#### [Work to be completed]
Please reproduce the entries below exactly, omitting any images they contain.
[Opening Source material section]
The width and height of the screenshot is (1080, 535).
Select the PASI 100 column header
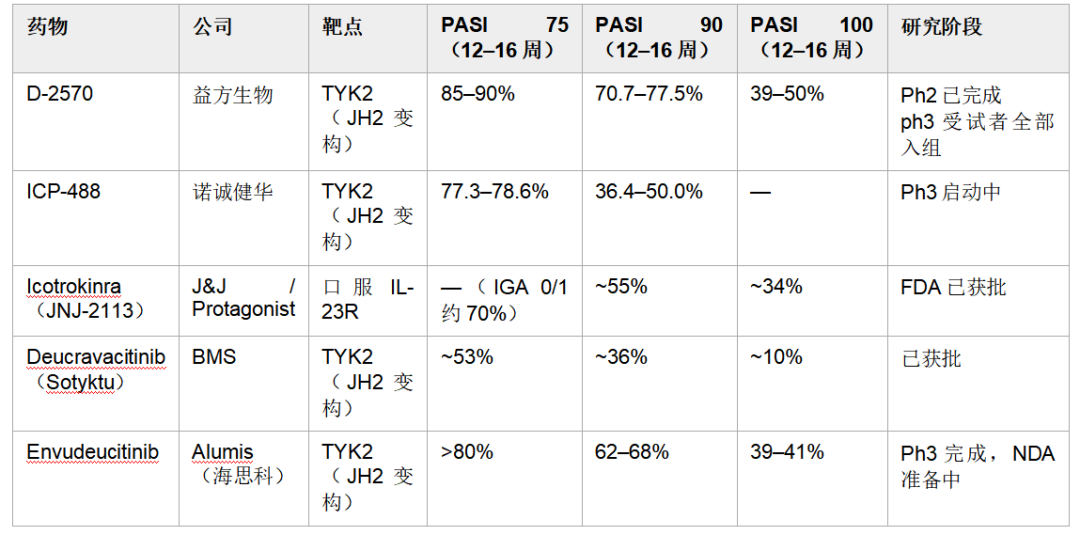point(811,38)
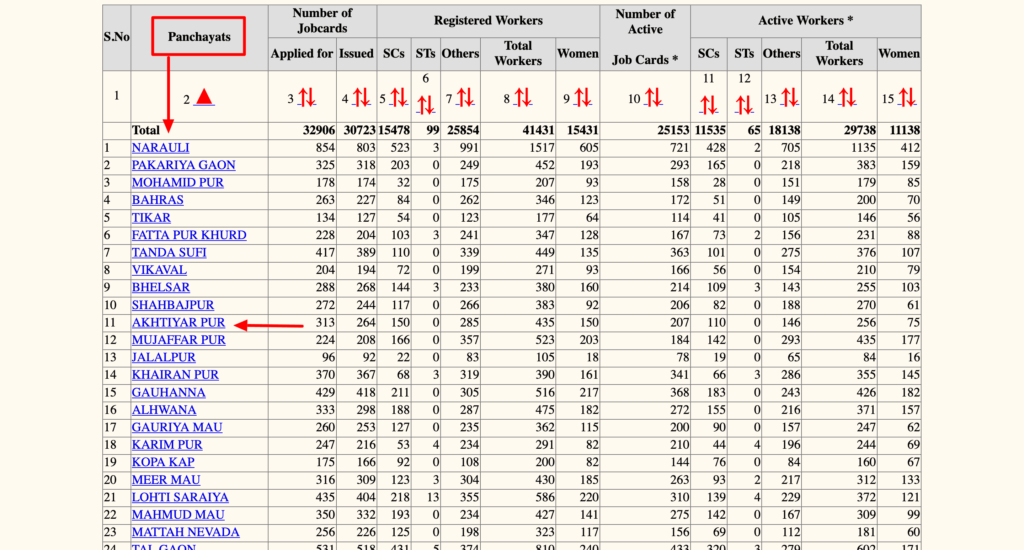The width and height of the screenshot is (1024, 550).
Task: Go to the MATTAH NEVADA panchayat
Action: click(185, 532)
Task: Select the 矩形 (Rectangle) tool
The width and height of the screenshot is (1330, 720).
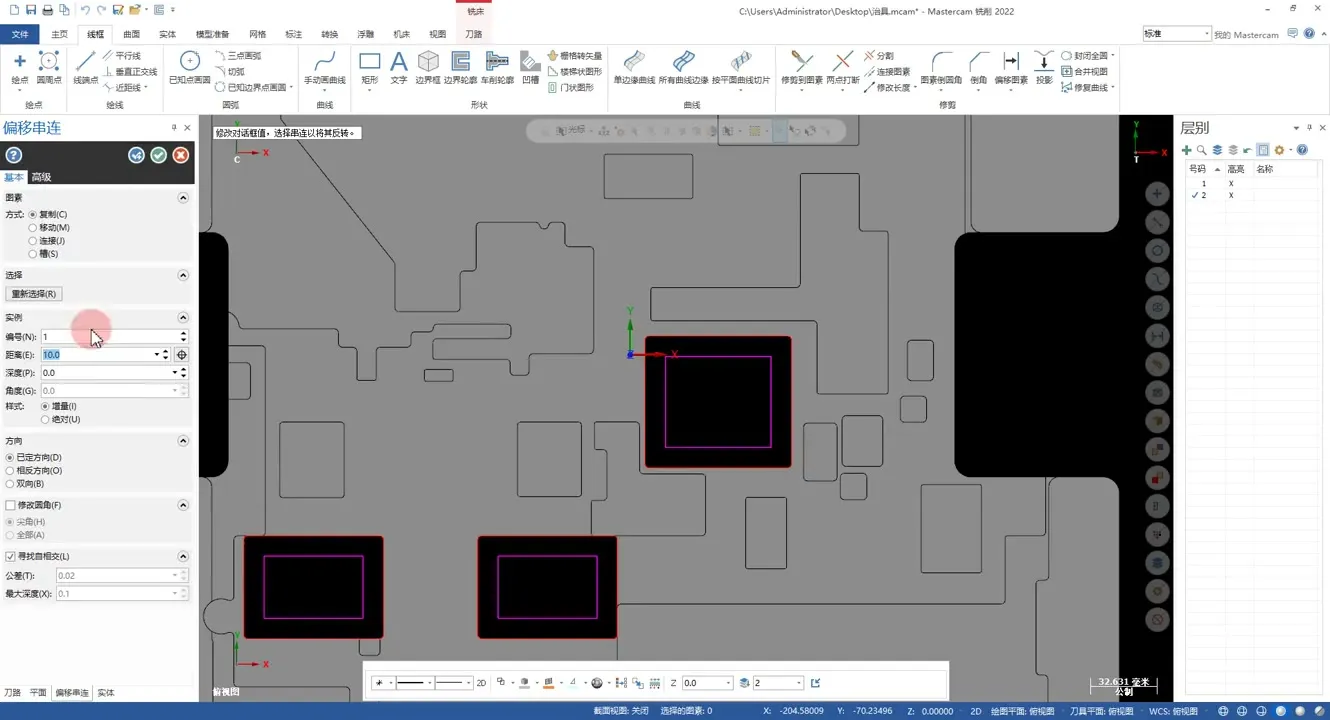Action: (x=369, y=65)
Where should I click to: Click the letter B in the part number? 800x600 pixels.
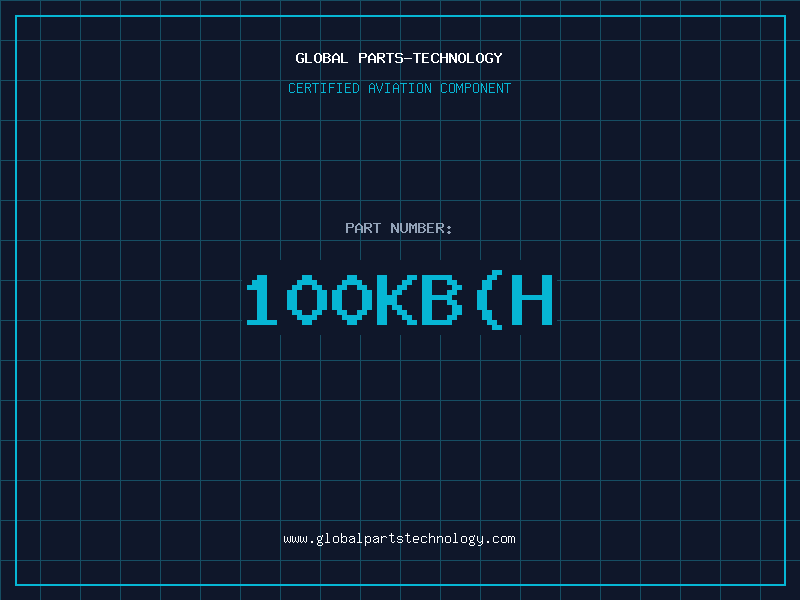point(439,300)
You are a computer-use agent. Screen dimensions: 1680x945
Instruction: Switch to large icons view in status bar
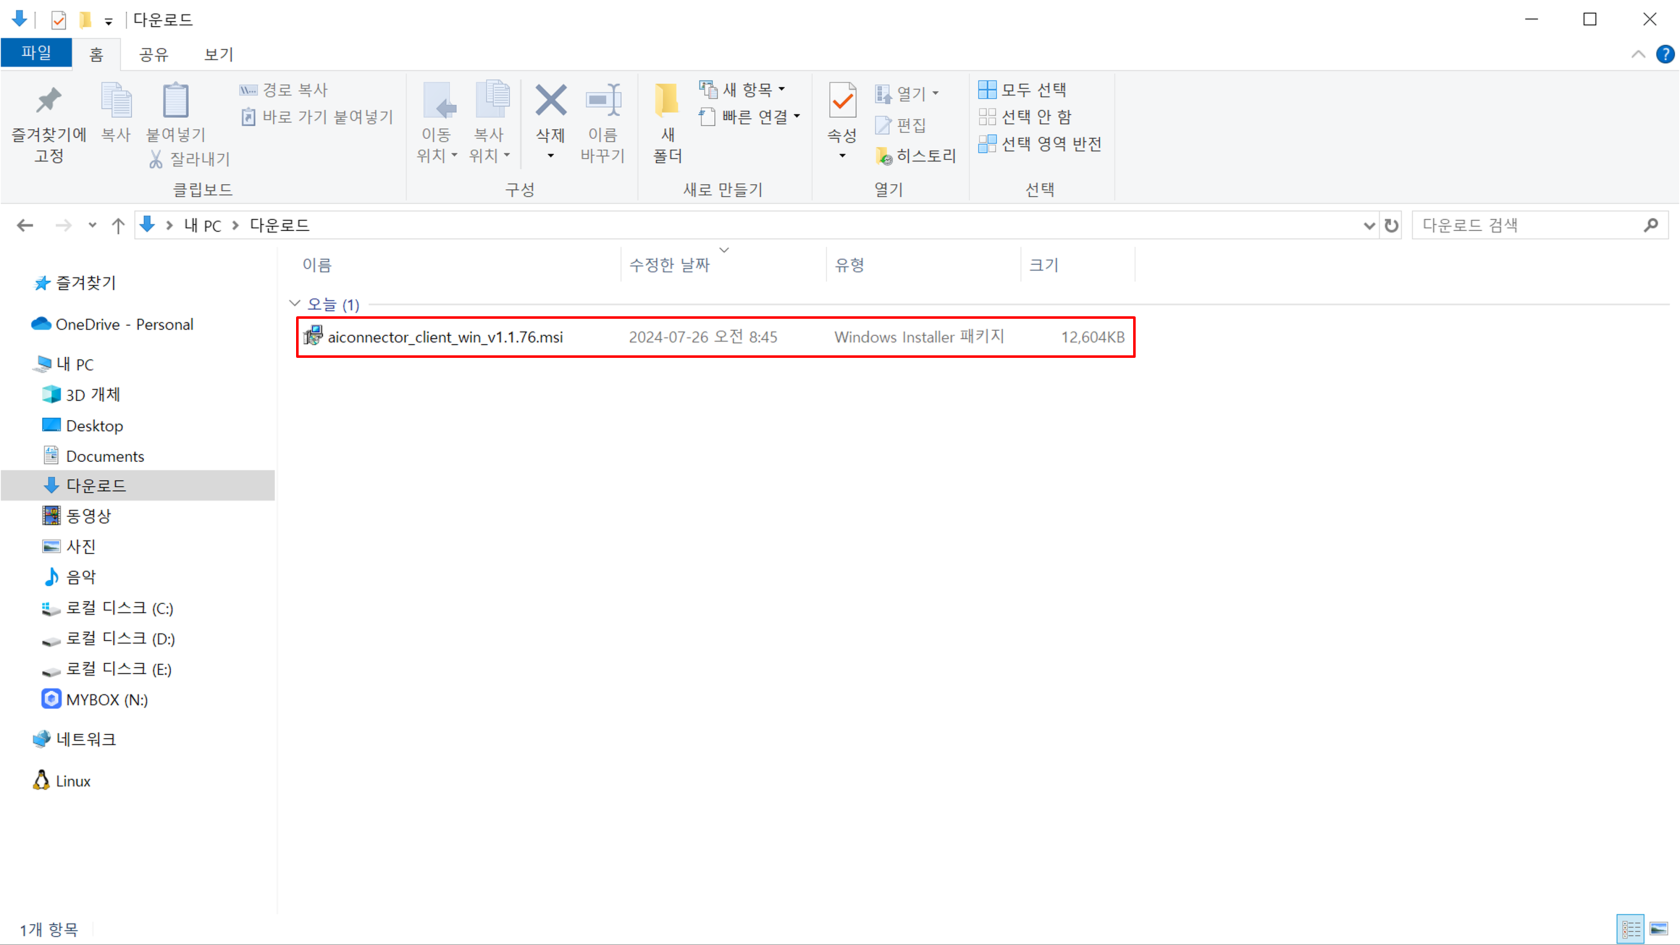(x=1659, y=929)
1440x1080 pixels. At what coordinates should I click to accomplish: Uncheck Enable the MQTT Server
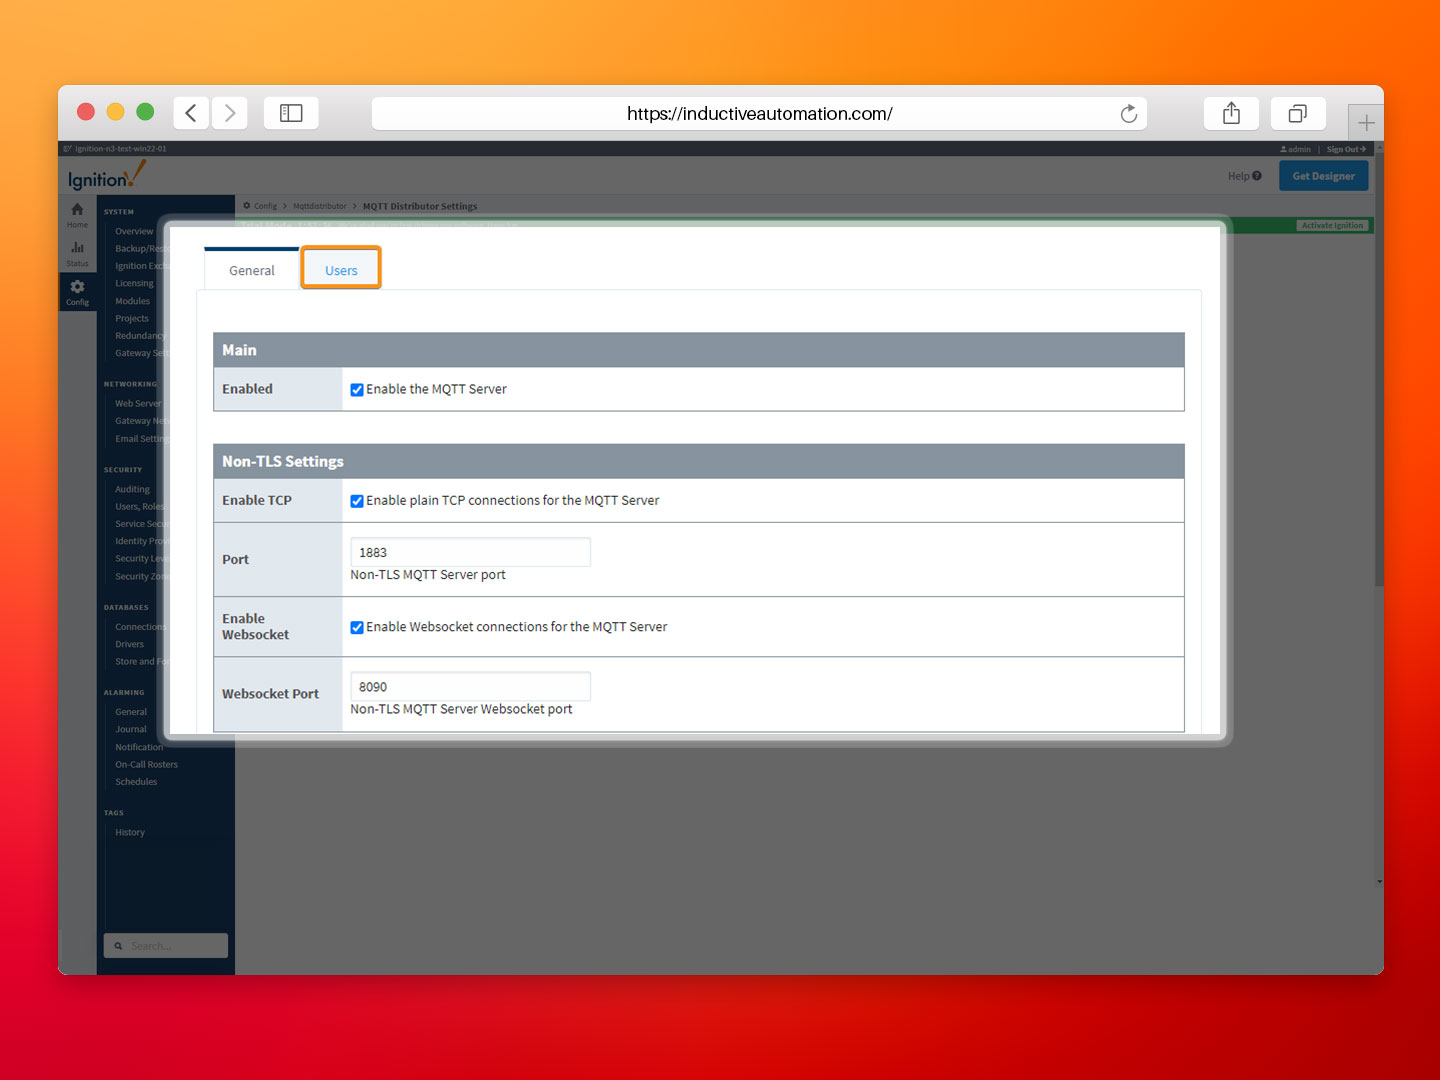coord(357,389)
[Closing Source material section]
#### [Reply]
The width and height of the screenshot is (1080, 535).
Select the PASI 100 column header
point(811,38)
The width and height of the screenshot is (1024, 550).
Task: Go to the MATTAH NEVADA panchayat
Action: click(185, 532)
Task: Select the 矩形 (Rectangle) tool
The width and height of the screenshot is (1330, 720).
Action: (x=369, y=65)
Where should I click to: Click the letter B in the part number? 800x600 pixels.
point(439,300)
You are a computer-use agent. Screen dimensions: 1680x945
Instruction: Switch to large icons view in status bar
(x=1659, y=929)
1440x1080 pixels. At what coordinates should I click to accomplish: Uncheck Enable the MQTT Server
coord(357,389)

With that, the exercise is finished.